堕天使 NOA
静寂が落ちる。
生暖かい血の臭いが、鼻腔を突いた。
俺は荒い息を整えながら、血のついたドライバーを地面の草で念入りに拭う。
手が微かに震えているのは、恐怖からじゃない。生まれて初めて「生き物」を殺したという、生物としての本能的な高揚と嫌悪感が混ざり合ったせいだ。
「……ふぅ。とりあえず、生き延びたな」
俺は頭の中で会話する。
「すまんノア、最後の一回だ。説明に使う。状況整理が重要だ」
数秒の沈黙。
突如、視界が真っ白に塗りつぶされた。
「なっ……!?」
目を細めた俺の前に、圧倒的な『異物』が現れた。
頭に光の輪、背中に純白の翼を生やした、息を呑むほど美しい女性が空中に浮いている。
透き通るような肌に、整いすぎた顔立ち。
汚泥と血に塗れたこの森には、あまりにも不釣り合いな神々しさだった。
《私はNOA》
《元AIという認識は、あなたが作った仮定です》
「じゃあ正体は?」
《観測者。あるいは、堕天の位にある存在》
(ノアは堕天使!?)
ふざけた冗談だと思いたかったが、目の前の圧倒的な存在感がそれを許さない。
俺は視線を逸らし、空を見上げる。
雲の流れも、太陽の位置も、違和感はない。
「気温も体感も、地球とほぼ同じだな。……だが、月が二つある」
《この世界の自転周期は約二十四時間》
《重力誤差、誤差範囲内》
《ただし月が二つ存在》
俺は空を睨む。
薄く、昼でも見える白い月が、確かに二つ並んで浮かんでいた。
《助言回復条件:双月の巡り》
《二つの月が重なる周期で二回分補充》
「だから助言は一日二回か」
《ええ》
女の声は淡々としているが、どこか感情の底がある。
「ここは何だ」
《歪みを抱えた世界》
《上位存在の干渉下にあります》
「干渉?」
《魔獣の異常進化は意図的》
《観測されることで変異が加速》
「観測ってのは――」
《あなたが撮影する行為》
俺は作業着のポケットから、自分のスマートフォンを取り出した。
電波表示は圏外。
だが、電源は正常に入り、カメラアプリも動いている。
試しに、死んだゴブリンにカメラを向けて起動する。
その瞬間、スマホの画面越しに見える景色が、ぐにゃりと歪んだ。
まるで、SF映画の解析ホログラムのように、空間に緑色のグリッド線が走る。
《観測確定》
空気が一瞬、震える。
「……今、何か変わったな」
《観測=世界への干渉》
《干渉が強いほど、帰還達成率が上昇》
スマホの画面右上に、見慣れない小さな数字が表示されていた。
《帰還達成率:0.02%》
「帰還?」
《百分率到達で選択可能》
《強制ではありません》
「ひょっとして、元の世界に戻れるってことか?」
《はい》
沈黙。
風が吹く。
森の匂いは濃いが、決して不快ではない。
「じゃあ、この数字を100%まで上げればいいんだな?」
《そう単純ではありません》
《強敵、あるいはこの世界の『干渉の核』と呼ばれる歪みを観測・是正した場合のみ大幅上昇》
《先ほどのゴブリンのような雑魚では、微増に留まります》
「つまり、わざわざ面倒な場所に首突っ込んで、ヤバい奴らをスマホで撮りまくれって話か。冗談キツイぜ」
俺は肩をすくめてみせた。ただでさえ命がけなのに、自ら火の粉を被りに行くようなものだ。

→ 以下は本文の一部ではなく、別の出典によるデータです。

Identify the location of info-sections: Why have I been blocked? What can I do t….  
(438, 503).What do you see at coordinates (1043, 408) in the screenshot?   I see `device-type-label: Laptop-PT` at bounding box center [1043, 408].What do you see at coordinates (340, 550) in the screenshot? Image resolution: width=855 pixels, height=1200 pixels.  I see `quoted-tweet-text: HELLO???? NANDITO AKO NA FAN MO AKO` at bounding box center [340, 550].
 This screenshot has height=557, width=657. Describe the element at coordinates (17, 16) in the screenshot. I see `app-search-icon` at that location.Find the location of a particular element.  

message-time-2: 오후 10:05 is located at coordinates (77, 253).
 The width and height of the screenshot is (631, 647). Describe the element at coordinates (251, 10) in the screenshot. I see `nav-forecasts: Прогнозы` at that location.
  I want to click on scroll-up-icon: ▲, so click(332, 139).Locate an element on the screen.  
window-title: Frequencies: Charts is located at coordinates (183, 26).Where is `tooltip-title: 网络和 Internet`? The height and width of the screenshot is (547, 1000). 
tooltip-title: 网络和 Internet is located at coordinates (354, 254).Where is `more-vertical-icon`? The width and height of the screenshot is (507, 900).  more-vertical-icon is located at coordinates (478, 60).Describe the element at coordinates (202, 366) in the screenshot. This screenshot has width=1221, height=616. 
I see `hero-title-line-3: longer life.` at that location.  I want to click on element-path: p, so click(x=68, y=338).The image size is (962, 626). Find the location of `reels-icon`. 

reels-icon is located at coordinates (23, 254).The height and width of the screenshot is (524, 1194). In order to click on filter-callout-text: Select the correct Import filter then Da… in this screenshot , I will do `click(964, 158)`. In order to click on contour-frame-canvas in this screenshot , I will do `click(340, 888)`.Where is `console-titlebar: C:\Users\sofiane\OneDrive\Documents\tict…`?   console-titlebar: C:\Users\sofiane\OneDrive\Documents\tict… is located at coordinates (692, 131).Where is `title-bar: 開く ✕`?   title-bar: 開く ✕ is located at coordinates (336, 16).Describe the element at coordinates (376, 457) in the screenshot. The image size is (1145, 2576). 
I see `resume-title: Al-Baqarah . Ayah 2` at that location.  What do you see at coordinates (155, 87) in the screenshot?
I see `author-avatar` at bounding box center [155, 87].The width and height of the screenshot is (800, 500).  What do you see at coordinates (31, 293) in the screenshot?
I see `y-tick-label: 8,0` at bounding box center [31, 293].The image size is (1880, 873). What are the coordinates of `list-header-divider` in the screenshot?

だが、NOAの唇が、ほんの少しだけ弧を描いたように見えた。
《便利屋でしょう?》
わずかに、声が柔らぐ。
『どんな厄介な依頼でもこなす』それが俺のモットーだった。
俺は苦笑する。
「……違いない。割に合わない依頼は慣れっこだ」
スマホの画面が淡く光る。
《最初の歪みです》
女の声が静かに落ちる。
《涼、今まで親友として有難う。私はこれから、あなたの観測装置内に降ります》
《この世界は、あなたを観測し始めています。どうか、ご無事で》
目の前の天使が、光の粒子となって消えた。
直後、手元のスマホが熱を持ち、画面の中に小さな『天使の羽』のアイコンが追加される。
「……さあて。まずは水と安全な寝床の確保だな」
俺は血に濡れたドライバーを腰のツールベルトに戻し、得体の知れない異世界の森へと足を踏み出した。
帰還達成率、残り99.98%。
便利屋・涼の帰還を賭けた最悪で最大の依頼が始まった。